Tuesday, November 30, 2004

Denial Worst Enemy When Hard Times Hit

I have found in my short life that our "trending" chart can resemble a roller coaster rather than a blue chip company's profits chart and that can mean major challenges when it comes to homeownership.

There are times in our lives when we must come to grips with reality and make very difficult personal decisions to preserve our financial and mental well being. Job loss, sickness, death and divorce are all reasons for someone needing a home -- quick and for short term -- while they disperse with the property or find a more permanent housing situation.

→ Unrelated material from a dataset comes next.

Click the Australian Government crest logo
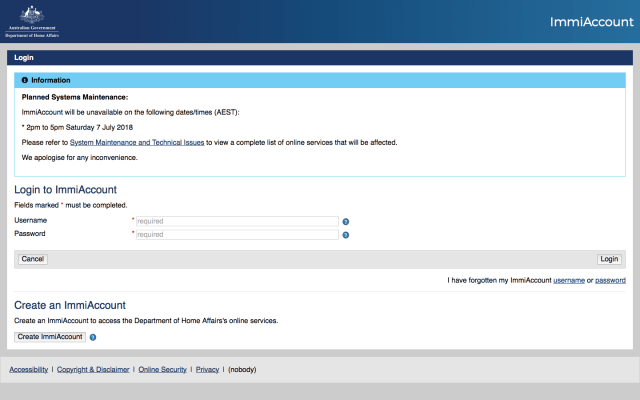tap(32, 20)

The most common problem is when a homeowner loses a job (or in our double-income culture, just one of the two jobs is lost). For some folks, this is a liberating event that launches them into a different direction, professionally. If they have some savings, they may start a business. For many of my colleagues, that's exactly how they started up their real estate careers -- through a job loss. When the dot-coms melted down four years ago, the ranks of Realtor population locally in the national Capitol area swelled by nearly 20 percent per year. And now many of those former IT professionals are using their skills to make pretty good money in a growing industry.

Then I've seen the folks who live in denial. They think things will turn around -- sooner rather than later. And two to three missed mortgage payments later, they are facing late notices and threats of foreclosure.

Regardless of how you lost your job -- downsizing, health, whatever -- don't wait too long before making the tough decisions that need to be made about how to preserve your wealth in your home.

First of all -- cut all your expenses to the bone. You would think most people in this situation would do this, however, it's amazing how plastic gives people a false sense of security. Instead of paring down to the basics, they hang on to the extended cable, satellite, two cell phones, extra car payment, dinners out with friends and gift buying, because they just know their unemployed situation is not going to be a long-term problem. Hopefully, you're right -- but don't be foolish.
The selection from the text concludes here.